Schweres Los der Zahnärzte

Der Lehrer beweint gern und mit Recht sein schweres Los. Und hat dabei nicht das viel schwerere der Zahnärzte bedacht. Jeder Mensch spricht gern mit anderen, erhält gern Reaktionen auf sein Gesagtes, liebt es einfach in viele Richtungen zu kommunizieren. Das macht ihn ja als soziales Wesen aus. Der Lehrer ist gesegnet mit Kommunikation, täglich umschwirren ihn glockenhelle Kinderstimmen oder der sonore Bass des Schulleiters. Trotzdem ihn das Schicksal bevorzugt, kann er sich einer weinerlichen Selbstbemitleidung nicht entledigen. Darüber hinaus übersieht er das schwere Los seiner Mitmenschen. Das Sich-Vor-Augen-Halten dieser Schicksale könnte Hilfe sein, das ständige gedankliche Umkreisen seines Loses aufzugeben und dafür eine aktive, gestalterische, produktive Haltung einzunehmen, die jeder Bildungsministerin den Karriereschub erleichterte. Wie auch immer! Der Zahnarzt ist der Gebeutelte unserer Gesellschaft. Nicht dass ein christdemokratischer Gesundheitspolitiker auf ihm herumhackt, nein, er ist der große Einsame unserer Zeit. Umgeben von schweigsamen, alternden Sprechstundenhilfen, führt er nur einseitige Gespräche.
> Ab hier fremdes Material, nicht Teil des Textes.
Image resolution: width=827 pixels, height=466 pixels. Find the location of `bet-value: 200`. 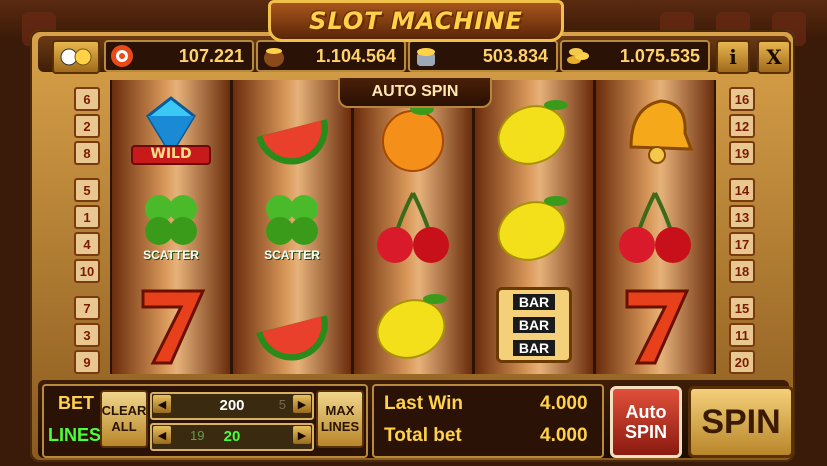

bet-value: 200 is located at coordinates (232, 406).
Das Organ der Kommunikation, der Mund, durch ein Tuch verhüllt, die Hände in dünnhäutige Handschuhe gesteckt, bleibt ihm nichts, als täglich die sich in den Behandlungsstuhl krallenden Patienten zu besprechen. Diesen ist aufgegeben, den Mund zwar aufzureißen, aber doch zu halten, und zwar so, wie er ist: weit aufgerissen. Mehr als ein HÖHÖ oder NhNh kommt aus ihnen nicht heraus, und was das heißen soll, weiß nicht einmal der Behandelnde. So führt er eigentlich Selbstgespräche und vereinsamt immer mehr. Die wachsende Praxis lässt kaum Zeit für die Familie, die derweil die Honorare wegfrisst. Und, mal ehrlich: Wer will schon freiwillig mit einem Zahnarzt sprechen? Die armen KerlInnen sind gezwungen, ihre innerliche Zerrüttung, ihren Frust, ihre Seelenqual durch Statussymbole zu kompensieren. Klar, dass das ins Geld geht. Also muss weiter verdient werden. So ist ein Teufelskreis entstanden, den nur schwer jemand, der bereits in diesem rotiert, verlassen kann. Also, Lehrer, ruhig bleiben! Erst mal das Schicksal anderer studieren und nicht immer gleich losheulen!